> [Teks Terpilih]:
Sensasi Saat Menelusuri Gua Lakasa

SAYA bukan seorang penjelajah gua yang handal. Bukan pula seorang anggota pencinta alam yang kerap menyusur gua. Namun, ketika menyusuri keindahan Gua Lakasa yang terletak di dekat Pantai Nirwana di Pulau Buton, saya dikepung satu perasaan yang berbeda. Semacam rasa petualangan yang gairahnya meletup-letup. Mungkin inilah yang dialami para penyusur gua. Semacam rasa petualangan yang nikmat dan menimbulkan ketagihan.


Telah lama saya memendam keinginan menelusuri Gua Lakasa. Tapi, baru dua hari yang lalu rasa penasaran itu terpuaskan. Bersama tiga orang sahabat yakni Dambo, Epri, dan Lulu, saya merencanakan penelusuran ke gua ini. Sehari sebelumnya, kami sempat tersesat. Tapi, setelah tanya sana-sini, akhirnya bisa pula saya temukan jalan menuju Gua Lakasa. Malah, jalan menuju gua sudah dibenahi. Sudah ada tempat parkir serta jalan setapak yang apik menuju gua. Maka kesanalah kami memulau petualangan.



Mulanya, saya berpikir bahwa gua ini sudah dibenahi pemerintah. Misalnya sudah dibuatkan jalan yang cukup memadai. Saya membayangkan gua-gua yang berisi kerangka mayat di Toraja. Karena seringnya dilalui wisatawan, gua-gua Toraja jadi tidak angker. Tak ada sensasi selain dari melihat keranda mayat yang berserakan. Jaraknya juga pendek.

> [Blok Data]:
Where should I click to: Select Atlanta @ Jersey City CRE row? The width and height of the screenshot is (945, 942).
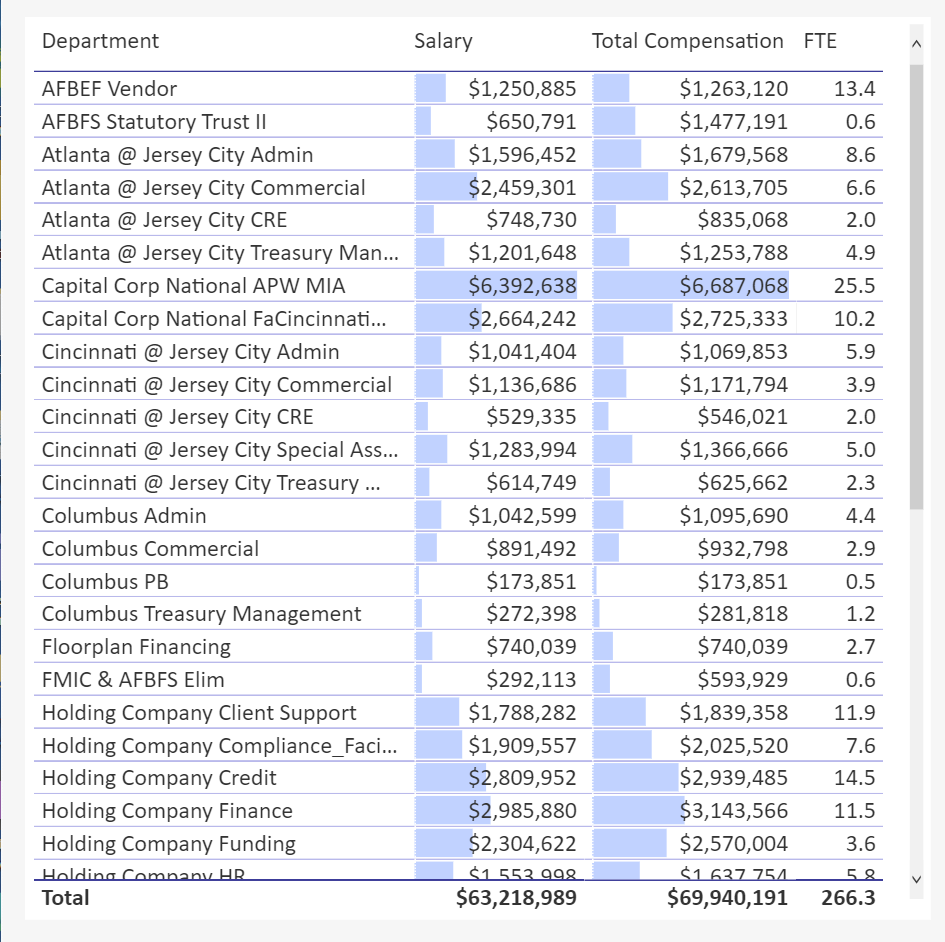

> [Tugas Latihan]:
A – Jawab pertanyaan berikut berdasarkan teks tentang Gua Lakasa:
(i) Di dekat pantai apa dan di pulau mana Gua Lakasa terletak?
(ii) Siapa saja tiga sahabat yang ikut merencanakan penelusuran ke gua itu?
(iii) Gua-gua di daerah mana yang dibayangkan penulis teks?
B – Kembalikan bagian teks tentang Gua Lakasa yang berada di antara "Mulanya, saya berpikir" dan "Jaraknya juga pendek.", termasuk kedua batas itu, tanpa mengubah satu kata pun.
Jawablah hanya berdasarkan teks tentang Gua Lakasa.

> [Hasil Berurutan]:
A –
(i) Gua Lakasa terletak di dekat Pantai Nirwana di Pulau Buton.
(ii) Ketiga sahabat itu adalah Dambo, Epri, dan Lulu.
(iii) Penulis membayangkan gua-gua di Toraja yang berisi kerangka mayat.

B –
Mulanya, saya berpikir bahwa gua ini sudah dibenahi pemerintah. Misalnya sudah dibuatkan jalan yang cukup memadai. Saya membayangkan gua-gua yang berisi kerangka mayat di Toraja. Karena seringnya dilalui wisatawan, gua-gua Toraja jadi tidak angker. Tak ada sensasi selain dari melihat keranda mayat yang berserakan. Jaraknya juga pendek.